Whatever the causes and there are many including the decline of the extended family, overemphasis on achievement and a general speeding up of life are all possibilities – it’s estimated that between 15% and 20% of kids feel anxiety that diminishes the quality of their lives.

Put simply, these children spend too much time worrying, ruining what should be their most carefree years. Instead of looking forward to a school camp, for example, they fret about what might go wrong, like being served food they don’t like or having to shower in front of others.

And while teenagers are openly affected, the saddest news is that anxiety is a condition showing up in younger and younger children and Dr Barrett is now working on a course aimed at pre-schoolers.

It seems that even the little child playing quietly with her blocks may be thinking thoughts no-one could have imagined. Worse, sufferers feel compelled to conceal their fears from everyone and often grow into depressed teens.

‘Anxious children are too rarely brought to us,’ Dr Barrett said. ‘But the course, offered in both primary and secondary schools, is aimed at preventing anxiety.

‘FRIENDS stands for: Feeling worried? – Relax – Inner thought – Explore plans – Nice work, reward – Don’t forget to practice – Stay calm, and it is taking off.
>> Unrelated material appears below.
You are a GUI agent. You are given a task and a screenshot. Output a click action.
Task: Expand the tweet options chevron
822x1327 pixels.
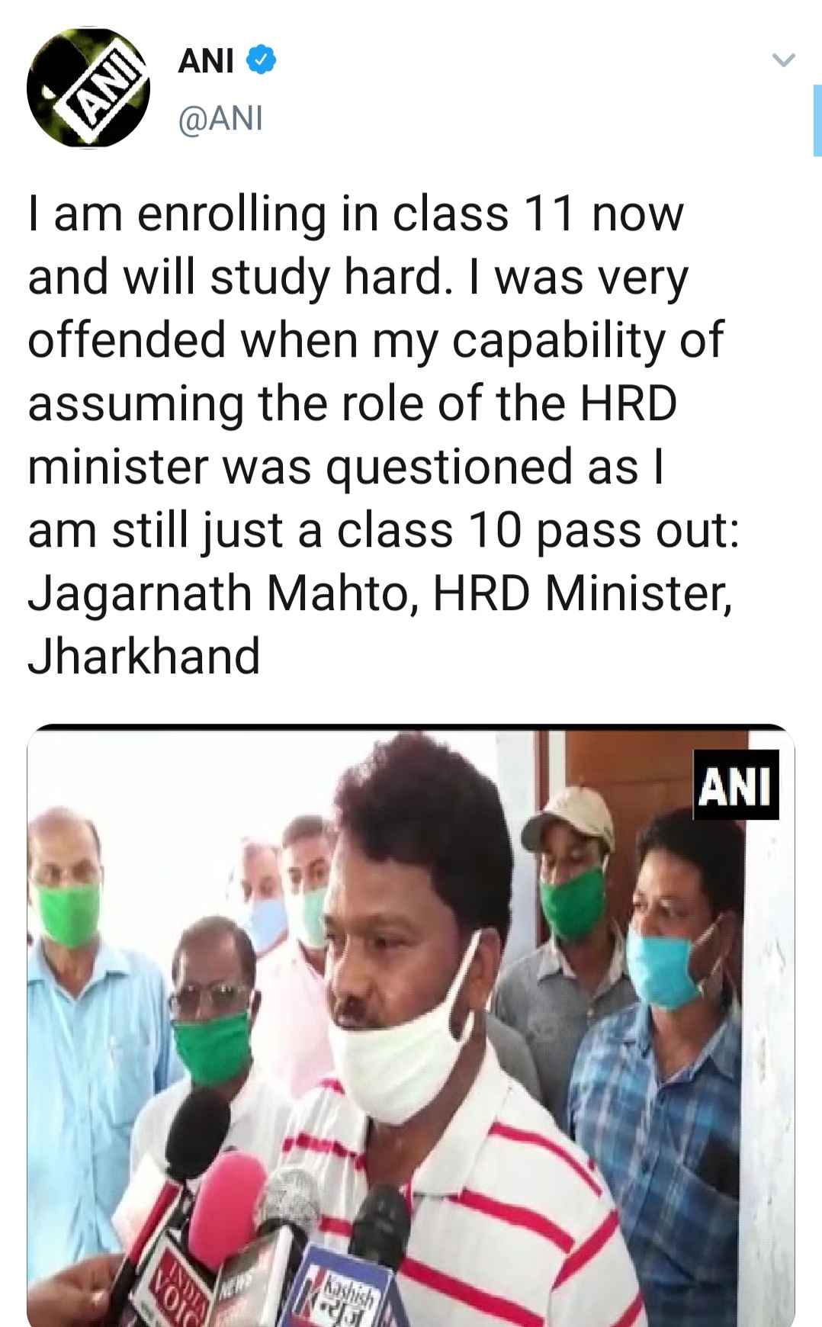tap(783, 59)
‘By helping young people to accept their feelings as legitimate and showing them techniques of positive thinking and problem solving, the program is building their emotional resilience.’

Dr Barrett, who is also an Adjunct Professor of the School of Education at the University of Queensland, said that FRIENDS was unique and has an outstanding record of achievement.

Hundreds of Australian schools have used the program and by the end of 2006 well over 100 000 children had completed a FRIENDS program worldwide.

The course has reached children in New Zealand, South Africa, the U.S. and Europe and Canadian schools are soon to begin a large trial of the program. It will also be translated later this year into Chinese and Russian.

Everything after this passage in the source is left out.